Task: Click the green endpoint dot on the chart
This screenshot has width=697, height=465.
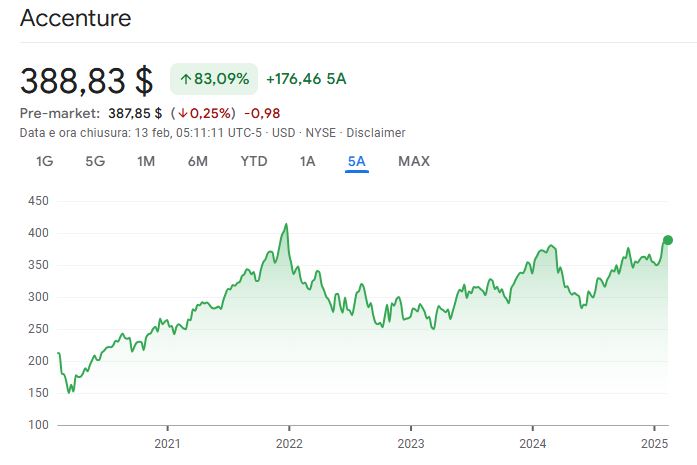Action: (x=668, y=240)
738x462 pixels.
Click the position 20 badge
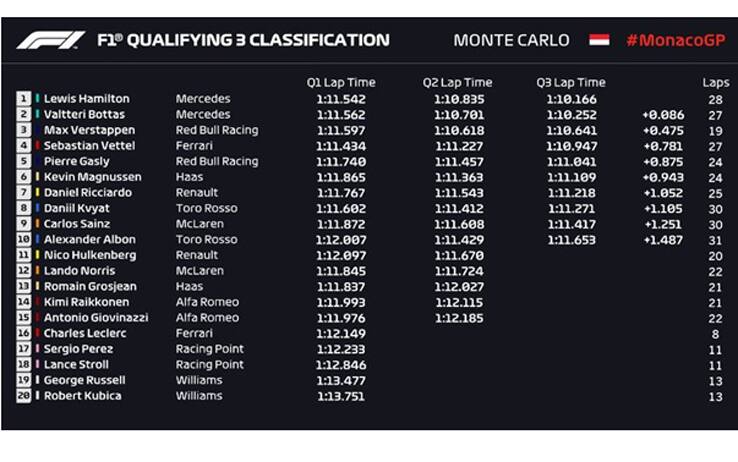(23, 396)
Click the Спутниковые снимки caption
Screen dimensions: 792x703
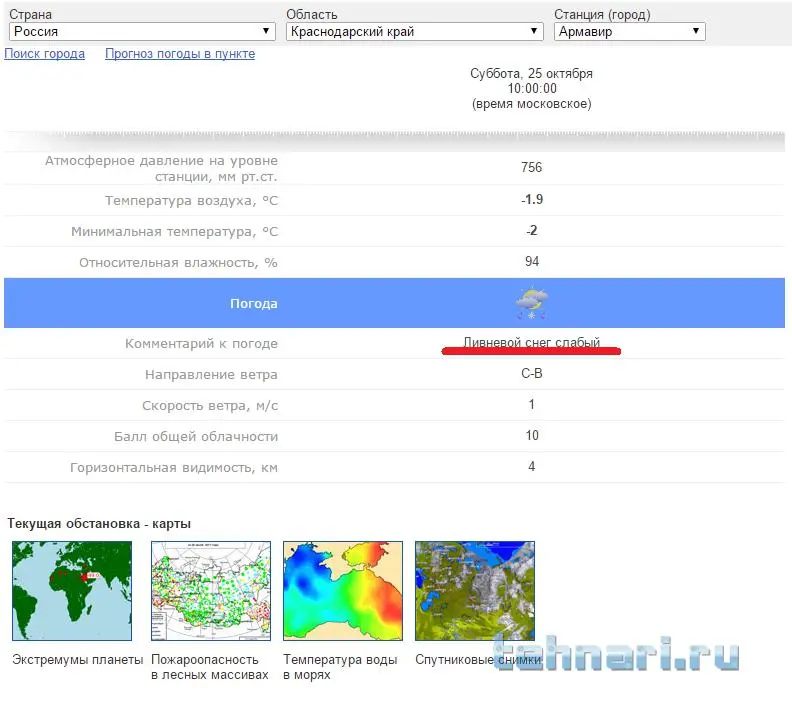pyautogui.click(x=478, y=660)
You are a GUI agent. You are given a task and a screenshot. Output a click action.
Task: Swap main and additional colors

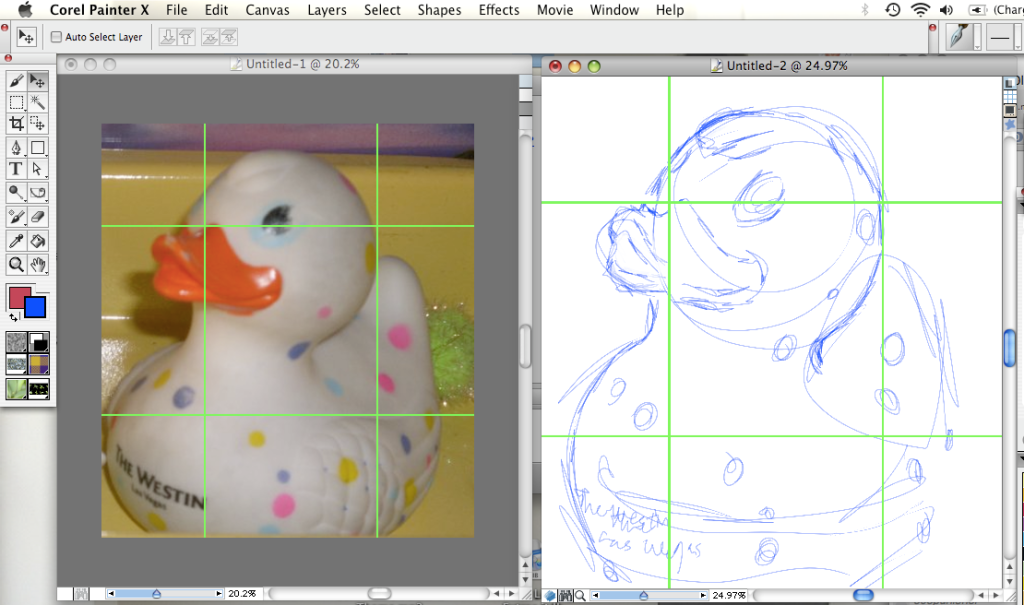pyautogui.click(x=14, y=317)
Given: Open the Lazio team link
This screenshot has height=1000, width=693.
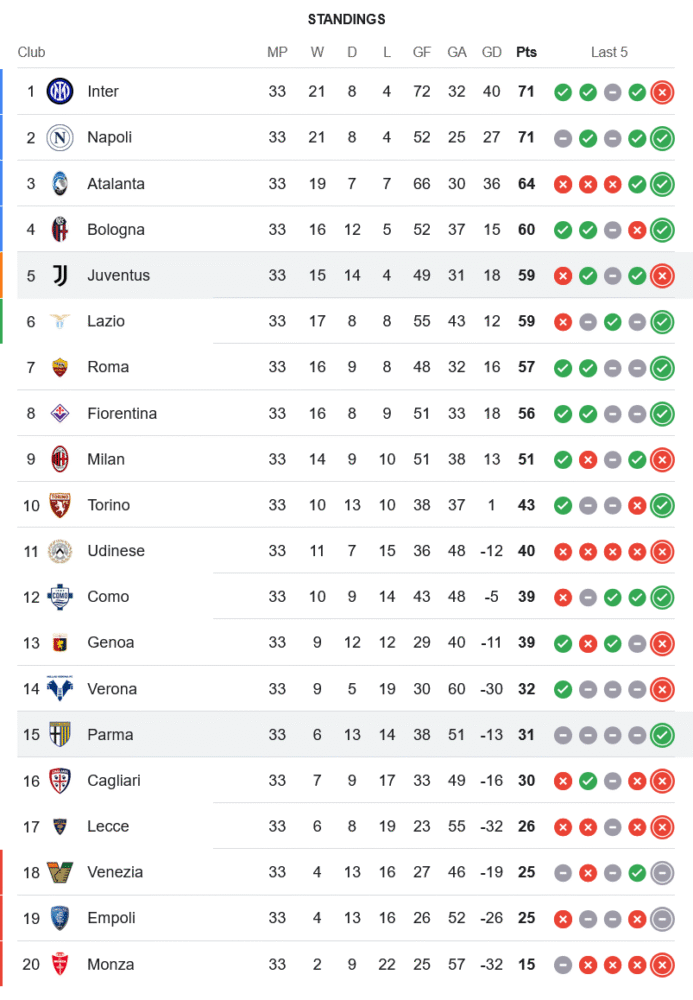Looking at the screenshot, I should (x=105, y=321).
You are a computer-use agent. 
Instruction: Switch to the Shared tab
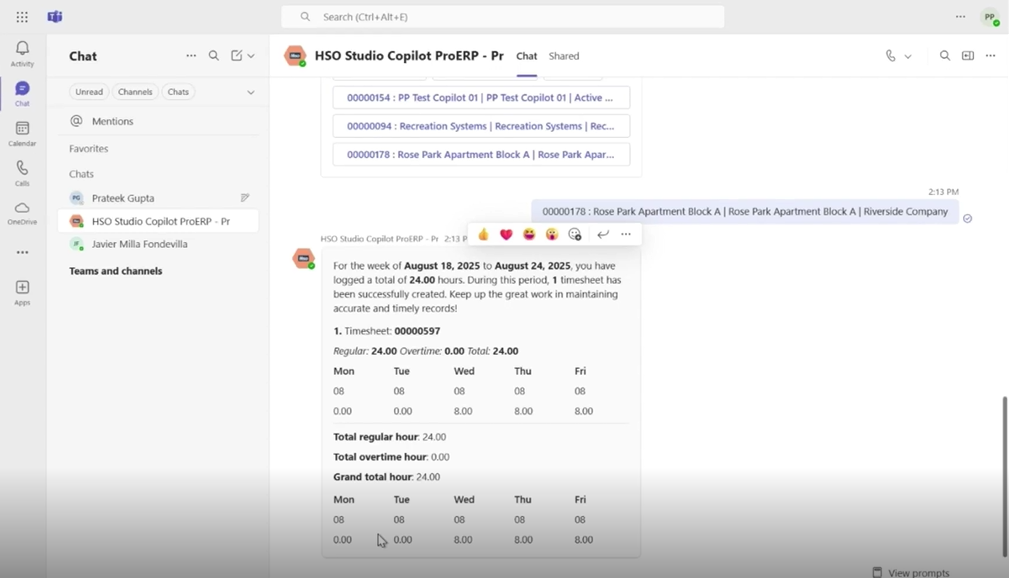pos(564,56)
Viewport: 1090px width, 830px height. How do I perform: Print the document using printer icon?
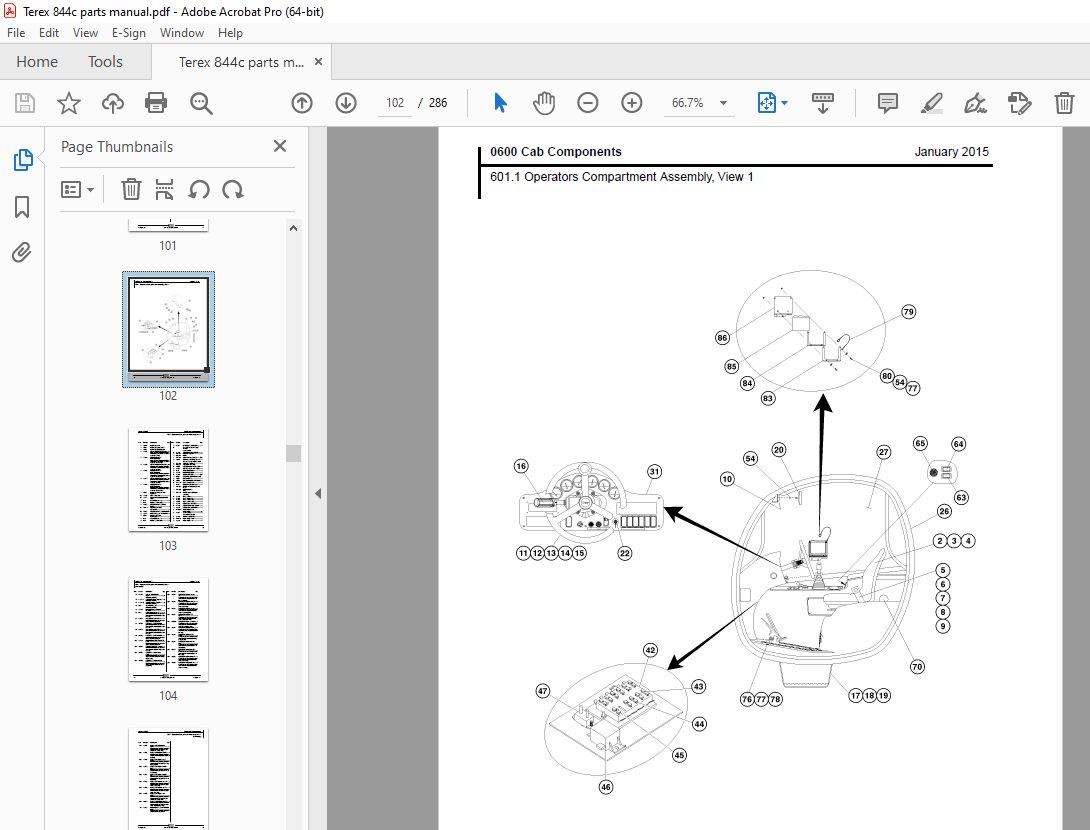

Exercise
Only exact repeats of the lines from the one containing "Task: Swap main and additional colors" through the end of the listing above are wanted here; pictures are not.

Task solution
Task: Swap main and additional colors

pyautogui.click(x=14, y=317)
Given: Open the Lazio team link
This screenshot has height=1000, width=693.
Looking at the screenshot, I should (x=105, y=321).
You are a computer-use agent. 
Instruction: Switch to the Shared tab
pos(564,56)
Viewport: 1090px width, 830px height. How do I perform: Print the document using printer icon?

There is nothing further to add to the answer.